Most of the times you’re not even aware of the difference you can actually make in someone else’s day, mood or life. Scary when you think abot it twice. Stockholm as a wise suggestion some years ago changed my life, same thing as being picked for the Energy Buffering or moving back and forth, until finding our beloved Antenna Baby.
I’m happy. Blanca left leaving her sparkle behind: Sun’s visiting all this week!
So… I won’t let everyday struggles (språket, against loneliness, fighting to get a place to live and someone to share problems with) ruin it. Even if some do actually hurt. Even if I still can’t understand what’s wrong with me, why is it so hard to be open, am I so boring, or?
Gotta be something about me. Shouldn’t be that complex, life’s easier. Just bring me into the conversation, invite me to the match or drink after work, feels normal in Spain, not here. Thus, I no longer dream with anything like that, just a nice comment is enough to save the day. However, sometimes… 8h alone with da paper, feel too lonely and meaningless – even for me.

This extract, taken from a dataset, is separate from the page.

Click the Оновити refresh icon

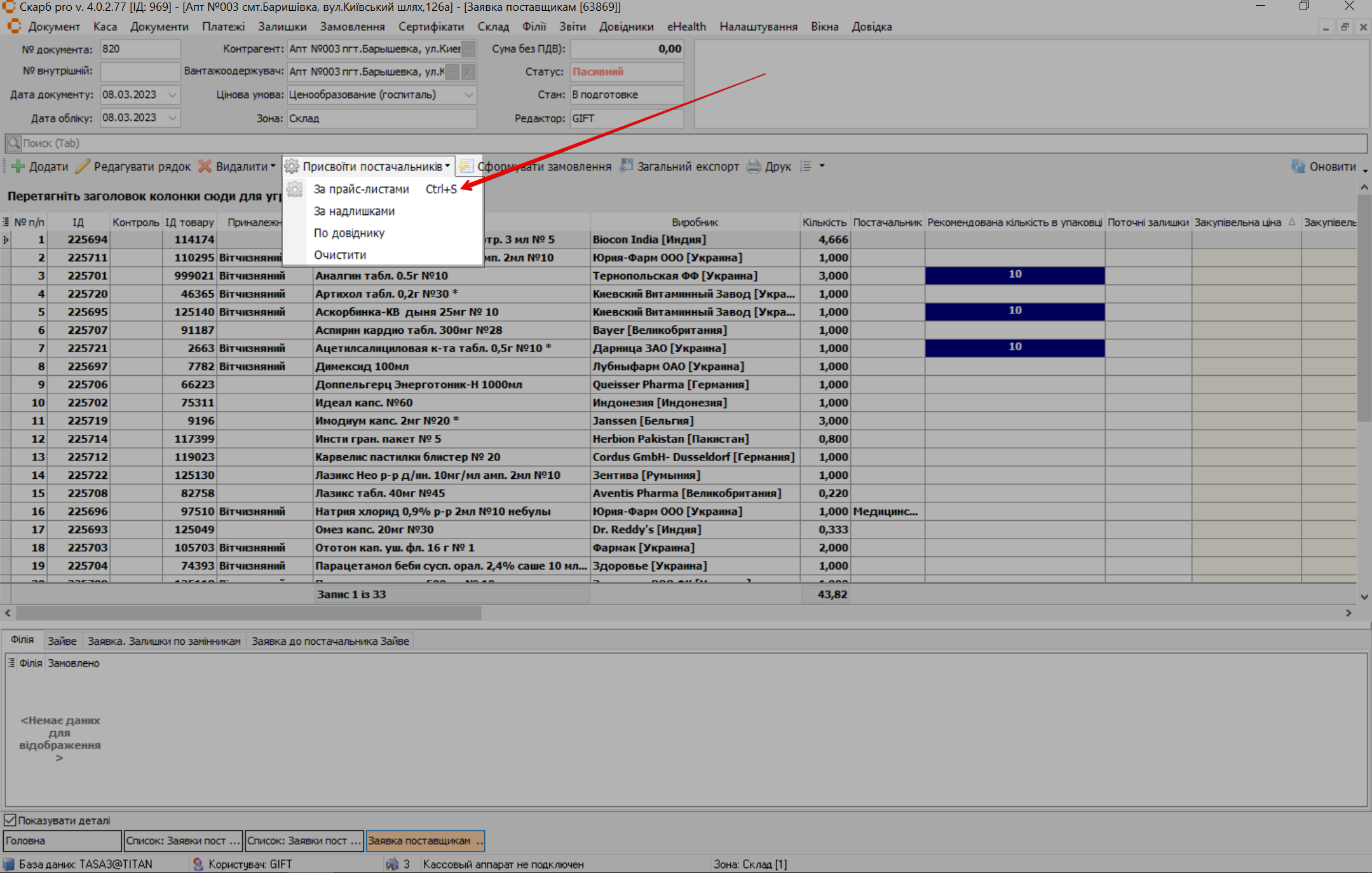(x=1298, y=167)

People work to make money, not friends.
Anyway, while I would like things to be different, I can’t change the world so… Isn’t it better to thank what you got rather than dreamin’ with something else?
Today was a great day, clouds went away in the office as if mirroring their sistas up in the sky.
Vero looks hot in marmalade (sí, mi hermana by Ra)
The contract came to our postbox.
Strawberries were cheap but sweet and I could take that walk around my beloved Söder. Nothing else than my iPod, to feel free while listening the sunny silence.